# [PROVIDED PASSAGE]
—————

1. He often sacrifices one people in order to advance the interests of another. The old Canaanites he sacrificed for the good of Israel. in the history of the world this is often done; one country ruined for the advantage of another. This is marvellous; it clashes with our primitive ideas of justice and Divine goodness. But we cease to murmur when we remember that there is a great explaining day, and that the peoples that have been ruined for the interests of others have never suffered more from the hands of God than they have justly deserved.

2. That the mightiest human powers cannot obstruct him in his procedure. The Amorites, the original inhabitants of Canaan, were a great people. It is said their "height was like the height of cedars," and they were "strong as oaks" They were in the great field of mankind not like the tender sapling or the stunted shrub; they were tall as the cedars and mighty as the oak (Numbers 13:32, 33). Then Egypt, too, from which he delivered them, was a mighty power. Pharaoh was the greatest despot of the old world. But what was all this human power before the march of Omnipotence? The mighty Canaanite and the powerful Egyptian were as mere stubble under his feet. God will not be hindered.

3. That he fulfils his great purposes with nations by the agency of men. He crushed the Canaanites and he crushed the Egyptians, not by hurling directly from his hand the thunderbolts, No; but by the agency of Joshua and Moses. God works with men by men. By men he blesses and by men he punishes, He allows man to be the devil of man, and he makes man the saviour of man.

—————

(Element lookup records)
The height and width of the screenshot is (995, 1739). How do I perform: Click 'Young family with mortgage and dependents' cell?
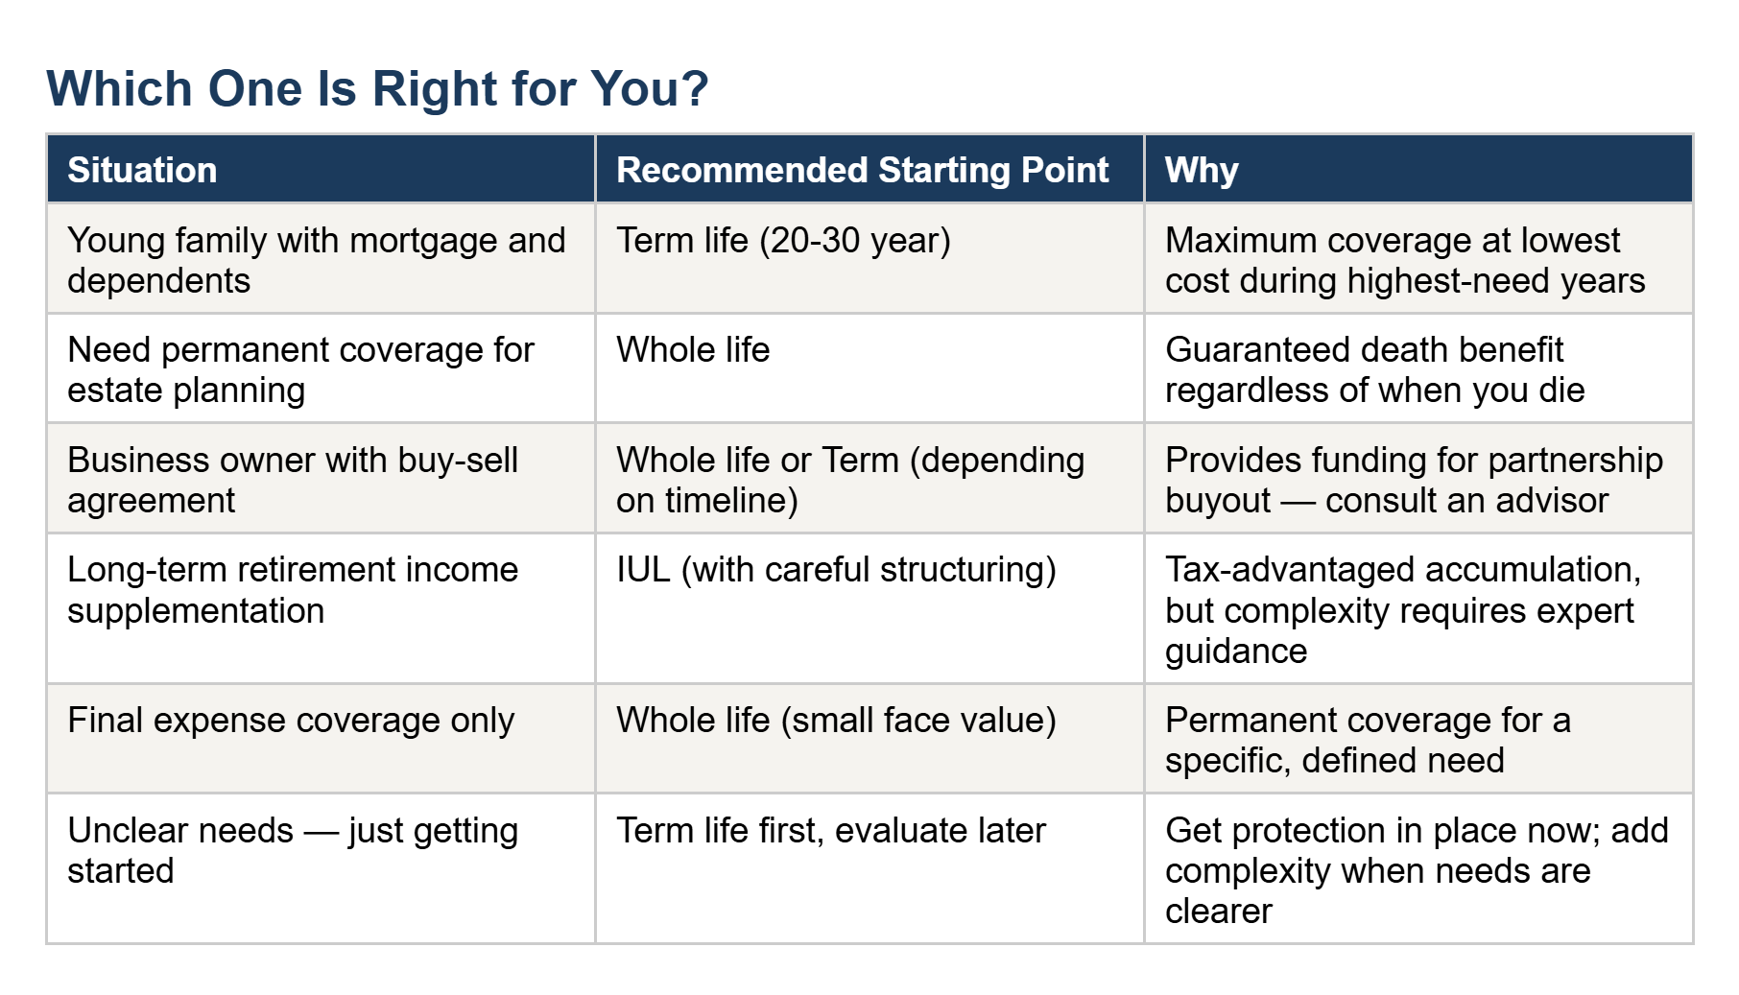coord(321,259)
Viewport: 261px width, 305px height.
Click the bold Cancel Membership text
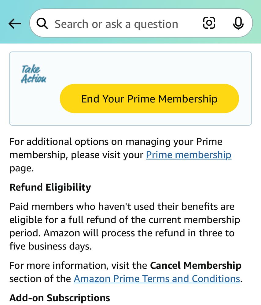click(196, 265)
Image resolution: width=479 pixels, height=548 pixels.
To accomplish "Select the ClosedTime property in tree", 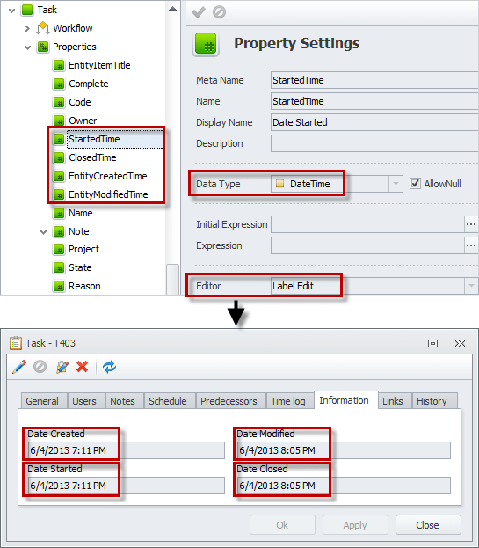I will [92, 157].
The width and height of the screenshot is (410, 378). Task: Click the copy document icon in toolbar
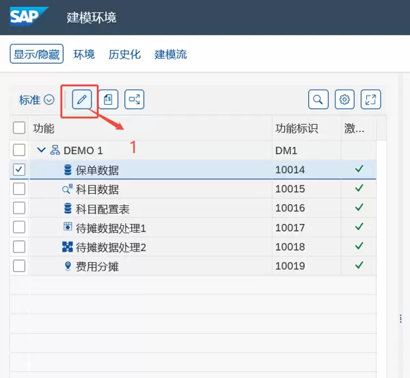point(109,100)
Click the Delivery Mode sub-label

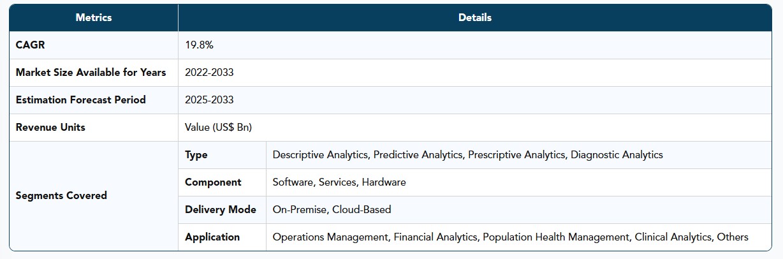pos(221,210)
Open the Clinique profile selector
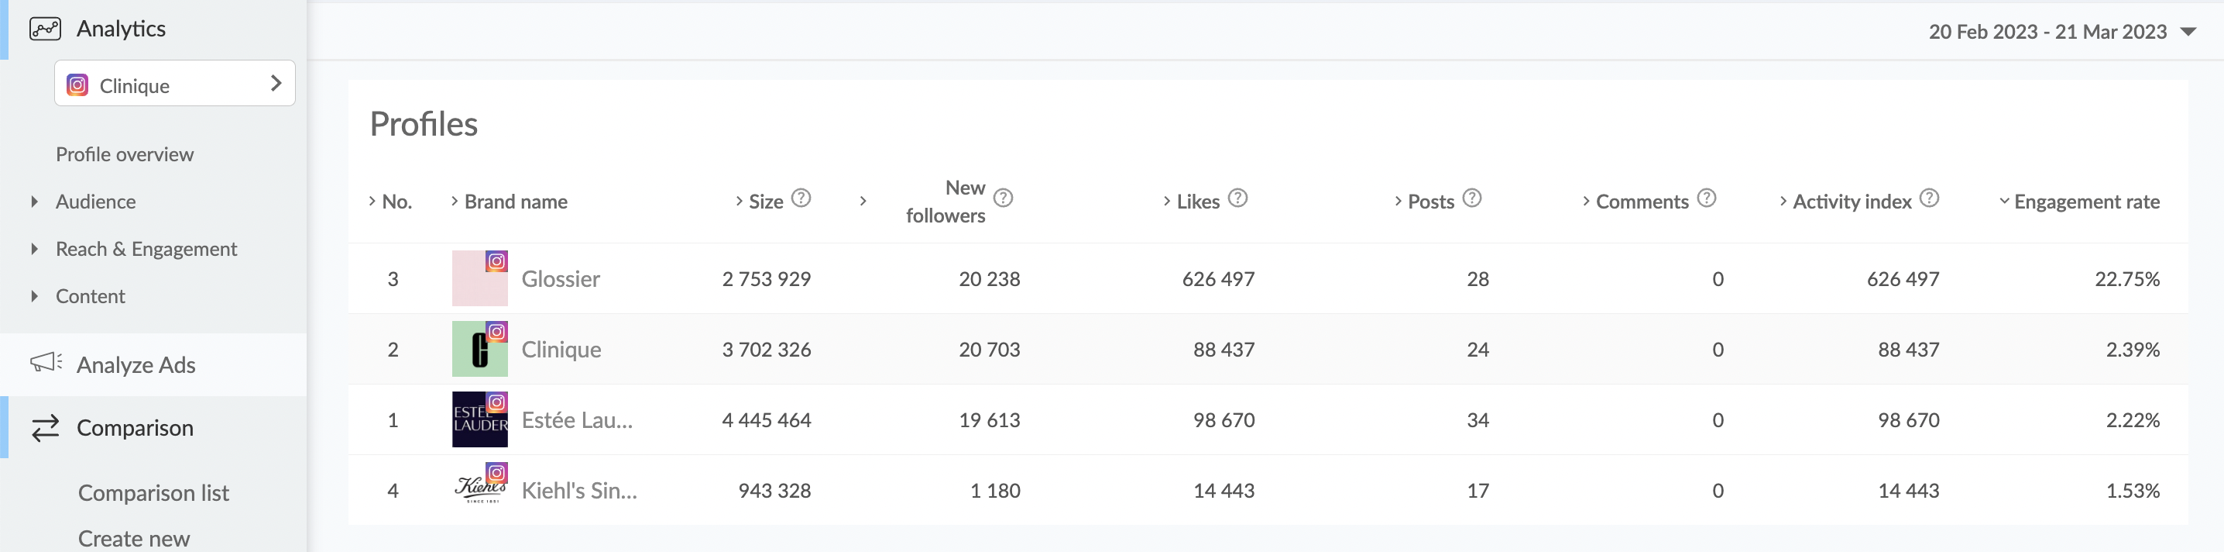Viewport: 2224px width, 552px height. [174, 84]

—————

# [DIRECTIVES]
a) According to the passage about God's dealings with nations, why do we stop murmuring at one people being ruined for the advantage of another? Answer in one to three sentences.
b) From the passage about God's dealings with nations, return the text between "2. That the" and "not be hindered.", inclusive.
Rely only on the passage about God's dealings with nations.

# [RESPONSES IN ORDER]
a) We stop murmuring when we remember that there is a great explaining day. We also remember that the peoples ruined for others' interests have never suffered more from God's hands than they justly deserved.

b)
2. That the mightiest human powers cannot obstruct him in his procedure. The Amorites, the original inhabitants of Canaan, were a great people. It is said their "height was like the height of cedars," and they were "strong as oaks" They were in the great field of mankind not like the tender sapling or the stunted shrub; they were tall as the cedars and mighty as the oak (Numbers 13:32, 33). Then Egypt, too, from which he delivered them, was a mighty power. Pharaoh was the greatest despot of the old world. But what was all this human power before the march of Omnipotence? The mighty Canaanite and the powerful Egyptian were as mere stubble under his feet. God will not be hindered.